**Task statement**
Output only these lines, set down exactly: the one containing "Screen dimensions: 1044x700" and each line after it through the end of the records.

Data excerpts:
= Beginning of Section =
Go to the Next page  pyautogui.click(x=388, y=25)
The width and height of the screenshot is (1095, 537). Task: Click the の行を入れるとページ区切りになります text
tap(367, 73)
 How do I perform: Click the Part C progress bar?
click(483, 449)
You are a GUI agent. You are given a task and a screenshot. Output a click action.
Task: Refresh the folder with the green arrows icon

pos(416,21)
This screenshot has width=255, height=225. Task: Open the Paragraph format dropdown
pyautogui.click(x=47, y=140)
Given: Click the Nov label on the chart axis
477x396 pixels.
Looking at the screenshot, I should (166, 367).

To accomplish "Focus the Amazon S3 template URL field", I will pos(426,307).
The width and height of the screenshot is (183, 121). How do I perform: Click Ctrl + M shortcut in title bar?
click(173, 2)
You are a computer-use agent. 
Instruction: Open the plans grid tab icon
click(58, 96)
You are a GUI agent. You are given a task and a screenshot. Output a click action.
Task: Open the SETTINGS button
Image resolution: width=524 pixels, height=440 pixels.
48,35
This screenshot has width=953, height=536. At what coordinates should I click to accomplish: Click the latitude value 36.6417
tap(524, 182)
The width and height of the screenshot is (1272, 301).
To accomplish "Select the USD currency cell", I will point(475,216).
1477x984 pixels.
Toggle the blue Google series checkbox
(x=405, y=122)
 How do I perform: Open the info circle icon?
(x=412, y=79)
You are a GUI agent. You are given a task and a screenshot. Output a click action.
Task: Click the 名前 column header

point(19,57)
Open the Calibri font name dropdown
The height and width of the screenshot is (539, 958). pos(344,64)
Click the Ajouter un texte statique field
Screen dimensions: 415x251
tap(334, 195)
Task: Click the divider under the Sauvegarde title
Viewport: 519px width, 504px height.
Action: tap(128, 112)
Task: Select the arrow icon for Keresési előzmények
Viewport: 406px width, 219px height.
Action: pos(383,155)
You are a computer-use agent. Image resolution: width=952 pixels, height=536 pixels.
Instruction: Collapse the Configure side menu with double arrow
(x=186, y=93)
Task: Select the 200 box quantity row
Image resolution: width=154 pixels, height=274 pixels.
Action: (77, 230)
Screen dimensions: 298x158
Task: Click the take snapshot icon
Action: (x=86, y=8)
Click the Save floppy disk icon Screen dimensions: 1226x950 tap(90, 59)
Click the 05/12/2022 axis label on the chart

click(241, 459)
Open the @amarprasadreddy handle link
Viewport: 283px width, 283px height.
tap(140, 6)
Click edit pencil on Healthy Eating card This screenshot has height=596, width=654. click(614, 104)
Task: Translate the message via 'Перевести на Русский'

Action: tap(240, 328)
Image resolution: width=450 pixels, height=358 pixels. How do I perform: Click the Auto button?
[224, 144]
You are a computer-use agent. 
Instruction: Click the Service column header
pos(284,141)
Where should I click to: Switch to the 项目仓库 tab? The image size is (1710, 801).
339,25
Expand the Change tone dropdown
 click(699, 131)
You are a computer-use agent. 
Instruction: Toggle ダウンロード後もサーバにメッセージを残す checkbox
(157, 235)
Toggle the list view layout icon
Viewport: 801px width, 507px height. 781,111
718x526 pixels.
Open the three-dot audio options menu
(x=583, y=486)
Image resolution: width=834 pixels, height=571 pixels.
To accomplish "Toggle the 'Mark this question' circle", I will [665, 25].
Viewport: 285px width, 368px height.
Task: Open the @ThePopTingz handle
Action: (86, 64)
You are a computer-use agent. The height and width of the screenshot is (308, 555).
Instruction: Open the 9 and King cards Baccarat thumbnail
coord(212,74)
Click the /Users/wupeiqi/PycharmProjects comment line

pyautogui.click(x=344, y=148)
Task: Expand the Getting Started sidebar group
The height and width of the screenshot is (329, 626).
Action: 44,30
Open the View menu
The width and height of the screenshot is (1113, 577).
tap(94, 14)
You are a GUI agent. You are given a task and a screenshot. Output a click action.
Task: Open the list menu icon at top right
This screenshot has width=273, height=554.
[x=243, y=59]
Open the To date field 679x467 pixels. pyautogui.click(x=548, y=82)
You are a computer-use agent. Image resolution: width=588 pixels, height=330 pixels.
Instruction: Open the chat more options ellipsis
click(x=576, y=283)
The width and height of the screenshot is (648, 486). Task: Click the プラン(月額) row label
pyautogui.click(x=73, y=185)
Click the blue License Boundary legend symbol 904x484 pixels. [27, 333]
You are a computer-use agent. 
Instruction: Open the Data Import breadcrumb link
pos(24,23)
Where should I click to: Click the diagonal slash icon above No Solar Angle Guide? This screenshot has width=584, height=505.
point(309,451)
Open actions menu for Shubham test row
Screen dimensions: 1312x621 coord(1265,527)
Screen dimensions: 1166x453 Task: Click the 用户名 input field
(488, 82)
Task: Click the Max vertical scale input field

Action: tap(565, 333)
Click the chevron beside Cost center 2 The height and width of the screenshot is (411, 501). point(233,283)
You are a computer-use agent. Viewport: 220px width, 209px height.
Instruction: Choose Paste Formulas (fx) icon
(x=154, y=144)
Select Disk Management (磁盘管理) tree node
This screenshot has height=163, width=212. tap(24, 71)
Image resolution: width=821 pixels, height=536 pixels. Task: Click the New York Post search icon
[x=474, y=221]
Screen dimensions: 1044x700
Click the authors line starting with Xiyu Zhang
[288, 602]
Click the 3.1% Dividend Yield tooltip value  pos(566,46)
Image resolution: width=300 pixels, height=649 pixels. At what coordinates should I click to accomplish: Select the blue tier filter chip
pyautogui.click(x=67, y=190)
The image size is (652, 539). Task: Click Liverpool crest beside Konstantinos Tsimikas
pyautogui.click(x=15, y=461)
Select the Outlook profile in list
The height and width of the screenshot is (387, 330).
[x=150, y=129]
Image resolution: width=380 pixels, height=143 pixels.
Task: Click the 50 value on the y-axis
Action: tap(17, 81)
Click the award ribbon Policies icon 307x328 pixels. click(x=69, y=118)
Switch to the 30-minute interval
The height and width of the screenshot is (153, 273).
= End of Section =
**Written response**
Screen dimensions: 1044x700
Click the authors line starting with Xiyu Zhang
[288, 602]
Click the 3.1% Dividend Yield tooltip value  pos(566,46)
Image resolution: width=300 pixels, height=649 pixels. At what coordinates should I click to accomplish: Select the blue tier filter chip
pyautogui.click(x=67, y=190)
The image size is (652, 539). Task: Click Liverpool crest beside Konstantinos Tsimikas
pyautogui.click(x=15, y=461)
Select the Outlook profile in list
The height and width of the screenshot is (387, 330).
[x=150, y=129]
Image resolution: width=380 pixels, height=143 pixels.
Task: Click the 50 value on the y-axis
Action: tap(17, 81)
Click the award ribbon Policies icon 307x328 pixels. click(x=69, y=118)
Switch to the 30-minute interval
The height and width of the screenshot is (153, 273).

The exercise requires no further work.